### Written instruction
In the data below, substitute "Soaring" for "Flying" in everything from the line containing "Snowboard (207, 869)" down to the line containing "Image resolution: width=924 pixels, height=1308 pixels. Describe", both included. Reproduce only those lines, leaving everything else unchanged.

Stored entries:
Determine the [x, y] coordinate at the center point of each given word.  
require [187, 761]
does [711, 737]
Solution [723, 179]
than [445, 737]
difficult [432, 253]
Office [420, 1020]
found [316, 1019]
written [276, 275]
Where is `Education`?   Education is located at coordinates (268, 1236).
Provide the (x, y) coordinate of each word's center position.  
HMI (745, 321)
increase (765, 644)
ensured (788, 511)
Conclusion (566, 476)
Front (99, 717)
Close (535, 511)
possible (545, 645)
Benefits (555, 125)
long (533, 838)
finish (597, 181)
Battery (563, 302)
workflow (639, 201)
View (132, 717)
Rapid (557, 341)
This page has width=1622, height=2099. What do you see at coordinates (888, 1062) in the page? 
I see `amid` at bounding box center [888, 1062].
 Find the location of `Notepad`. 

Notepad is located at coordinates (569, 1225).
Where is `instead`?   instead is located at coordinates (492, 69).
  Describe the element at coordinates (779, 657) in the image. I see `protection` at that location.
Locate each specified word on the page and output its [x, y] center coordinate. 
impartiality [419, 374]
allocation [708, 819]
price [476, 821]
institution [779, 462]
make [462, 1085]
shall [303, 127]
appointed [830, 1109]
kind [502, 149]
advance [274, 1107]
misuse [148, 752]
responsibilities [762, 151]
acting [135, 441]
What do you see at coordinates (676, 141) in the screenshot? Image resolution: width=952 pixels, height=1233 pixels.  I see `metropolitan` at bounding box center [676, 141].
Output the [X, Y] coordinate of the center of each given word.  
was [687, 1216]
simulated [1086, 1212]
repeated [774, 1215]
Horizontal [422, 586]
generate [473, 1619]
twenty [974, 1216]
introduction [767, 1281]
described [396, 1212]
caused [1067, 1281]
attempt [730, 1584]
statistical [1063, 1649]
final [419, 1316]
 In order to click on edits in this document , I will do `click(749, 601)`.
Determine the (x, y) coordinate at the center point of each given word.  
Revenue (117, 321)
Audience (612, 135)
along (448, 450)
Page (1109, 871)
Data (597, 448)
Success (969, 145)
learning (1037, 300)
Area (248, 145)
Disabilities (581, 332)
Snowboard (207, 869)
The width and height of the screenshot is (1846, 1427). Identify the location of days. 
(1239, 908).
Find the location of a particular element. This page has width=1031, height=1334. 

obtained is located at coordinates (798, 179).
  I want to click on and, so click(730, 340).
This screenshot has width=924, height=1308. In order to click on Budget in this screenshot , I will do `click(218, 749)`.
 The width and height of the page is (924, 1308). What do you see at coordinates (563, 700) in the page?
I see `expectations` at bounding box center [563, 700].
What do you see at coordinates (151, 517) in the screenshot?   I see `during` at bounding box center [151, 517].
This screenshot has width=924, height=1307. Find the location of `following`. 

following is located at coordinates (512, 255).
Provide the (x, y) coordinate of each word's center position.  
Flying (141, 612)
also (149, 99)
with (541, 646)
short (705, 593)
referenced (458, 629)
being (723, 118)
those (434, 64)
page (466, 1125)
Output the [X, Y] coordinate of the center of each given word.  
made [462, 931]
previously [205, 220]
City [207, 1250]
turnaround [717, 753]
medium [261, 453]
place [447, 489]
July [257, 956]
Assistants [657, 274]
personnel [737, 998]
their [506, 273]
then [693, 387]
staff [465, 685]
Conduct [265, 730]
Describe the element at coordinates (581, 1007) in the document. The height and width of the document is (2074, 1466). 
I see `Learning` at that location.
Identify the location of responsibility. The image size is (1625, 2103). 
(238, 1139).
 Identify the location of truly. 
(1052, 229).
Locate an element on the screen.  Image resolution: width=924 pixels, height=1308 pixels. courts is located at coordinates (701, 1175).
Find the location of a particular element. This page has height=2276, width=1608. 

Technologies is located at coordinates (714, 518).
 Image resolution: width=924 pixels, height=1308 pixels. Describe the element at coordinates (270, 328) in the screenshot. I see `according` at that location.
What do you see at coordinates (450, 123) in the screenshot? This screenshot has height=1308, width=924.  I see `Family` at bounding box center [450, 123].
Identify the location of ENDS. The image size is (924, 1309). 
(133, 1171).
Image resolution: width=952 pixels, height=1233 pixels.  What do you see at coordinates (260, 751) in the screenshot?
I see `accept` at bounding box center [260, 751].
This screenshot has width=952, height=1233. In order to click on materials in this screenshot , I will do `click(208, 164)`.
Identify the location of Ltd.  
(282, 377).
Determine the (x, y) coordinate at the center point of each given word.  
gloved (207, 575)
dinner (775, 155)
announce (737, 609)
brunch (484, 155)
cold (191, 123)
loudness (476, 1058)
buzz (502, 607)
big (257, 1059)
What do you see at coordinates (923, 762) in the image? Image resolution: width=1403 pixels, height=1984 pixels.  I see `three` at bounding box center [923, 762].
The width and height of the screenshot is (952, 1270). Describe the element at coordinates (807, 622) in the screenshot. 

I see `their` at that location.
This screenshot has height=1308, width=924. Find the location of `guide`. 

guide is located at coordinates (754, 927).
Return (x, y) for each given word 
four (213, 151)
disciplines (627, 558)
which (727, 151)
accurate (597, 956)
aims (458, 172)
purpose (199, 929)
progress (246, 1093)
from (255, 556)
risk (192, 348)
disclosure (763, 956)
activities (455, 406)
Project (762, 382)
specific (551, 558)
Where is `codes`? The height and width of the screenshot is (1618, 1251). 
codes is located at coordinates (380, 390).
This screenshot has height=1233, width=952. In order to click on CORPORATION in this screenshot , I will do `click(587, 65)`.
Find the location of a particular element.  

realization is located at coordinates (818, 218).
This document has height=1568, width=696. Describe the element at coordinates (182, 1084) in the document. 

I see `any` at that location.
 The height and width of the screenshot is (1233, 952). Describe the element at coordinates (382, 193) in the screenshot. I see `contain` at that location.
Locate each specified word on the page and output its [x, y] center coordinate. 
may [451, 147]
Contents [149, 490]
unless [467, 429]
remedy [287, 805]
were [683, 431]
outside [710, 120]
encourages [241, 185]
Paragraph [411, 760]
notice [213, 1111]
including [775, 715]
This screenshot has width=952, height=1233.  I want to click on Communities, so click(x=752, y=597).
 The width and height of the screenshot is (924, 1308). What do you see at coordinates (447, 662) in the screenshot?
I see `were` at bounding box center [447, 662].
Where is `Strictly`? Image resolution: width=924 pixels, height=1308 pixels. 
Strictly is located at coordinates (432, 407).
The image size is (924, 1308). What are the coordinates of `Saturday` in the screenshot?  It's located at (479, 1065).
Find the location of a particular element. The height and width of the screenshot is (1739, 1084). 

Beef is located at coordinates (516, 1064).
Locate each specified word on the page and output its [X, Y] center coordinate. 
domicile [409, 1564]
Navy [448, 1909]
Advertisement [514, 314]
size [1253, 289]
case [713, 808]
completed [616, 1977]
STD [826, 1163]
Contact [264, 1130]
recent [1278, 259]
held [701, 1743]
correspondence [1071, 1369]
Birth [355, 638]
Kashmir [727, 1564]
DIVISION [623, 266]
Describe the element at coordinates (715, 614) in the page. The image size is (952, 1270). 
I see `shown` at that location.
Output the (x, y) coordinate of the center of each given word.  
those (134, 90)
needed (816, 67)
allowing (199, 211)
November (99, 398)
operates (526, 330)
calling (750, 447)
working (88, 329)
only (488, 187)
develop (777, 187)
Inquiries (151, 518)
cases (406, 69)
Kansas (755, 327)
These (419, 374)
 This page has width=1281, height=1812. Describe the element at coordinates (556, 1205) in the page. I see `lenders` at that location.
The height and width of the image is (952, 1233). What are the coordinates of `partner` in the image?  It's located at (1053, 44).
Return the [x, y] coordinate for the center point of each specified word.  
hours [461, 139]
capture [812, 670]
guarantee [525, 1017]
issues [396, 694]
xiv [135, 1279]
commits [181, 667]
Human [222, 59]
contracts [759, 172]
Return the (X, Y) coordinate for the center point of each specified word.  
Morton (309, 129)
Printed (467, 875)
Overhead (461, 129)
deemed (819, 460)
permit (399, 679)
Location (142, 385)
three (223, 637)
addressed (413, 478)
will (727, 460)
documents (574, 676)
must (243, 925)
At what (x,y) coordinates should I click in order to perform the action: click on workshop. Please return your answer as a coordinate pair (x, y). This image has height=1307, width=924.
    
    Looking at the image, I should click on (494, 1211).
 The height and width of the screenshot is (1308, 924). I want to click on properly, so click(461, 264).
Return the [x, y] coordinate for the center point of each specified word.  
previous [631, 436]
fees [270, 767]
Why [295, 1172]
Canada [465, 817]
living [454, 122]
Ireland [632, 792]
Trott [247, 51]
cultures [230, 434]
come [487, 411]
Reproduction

### Response
Snowboard (207, 869)
The width and height of the screenshot is (1846, 1427). Identify the location of days. 
(1239, 908).
Find the location of a particular element. This page has width=1031, height=1334. 

obtained is located at coordinates (798, 179).
  I want to click on and, so click(730, 340).
This screenshot has width=924, height=1308. In order to click on Budget in this screenshot , I will do `click(218, 749)`.
 The width and height of the page is (924, 1308). What do you see at coordinates (563, 700) in the page?
I see `expectations` at bounding box center [563, 700].
What do you see at coordinates (151, 517) in the screenshot?   I see `during` at bounding box center [151, 517].
This screenshot has width=924, height=1307. Find the location of `following`. 

following is located at coordinates (512, 255).
Provide the (x, y) coordinate of each word's center position.  
Soaring (141, 612)
also (149, 99)
with (541, 646)
short (705, 593)
referenced (458, 629)
being (723, 118)
those (434, 64)
page (466, 1125)
Output the [X, Y] coordinate of the center of each given word.  
made [462, 931]
previously [205, 220]
City [207, 1250]
turnaround [717, 753]
medium [261, 453]
place [447, 489]
July [257, 956]
Assistants [657, 274]
personnel [737, 998]
their [506, 273]
then [693, 387]
staff [465, 685]
Conduct [265, 730]
Describe the element at coordinates (581, 1007) in the document. The height and width of the document is (2074, 1466). 
I see `Learning` at that location.
Identify the location of responsibility. The image size is (1625, 2103). 
(238, 1139).
 Identify the location of truly. 
(1052, 229).
Locate an element on the screen.  Image resolution: width=924 pixels, height=1308 pixels. courts is located at coordinates (701, 1175).
Find the location of a particular element. This page has height=2276, width=1608. 

Technologies is located at coordinates (714, 518).
 Image resolution: width=924 pixels, height=1308 pixels. Describe the element at coordinates (270, 328) in the screenshot. I see `according` at that location.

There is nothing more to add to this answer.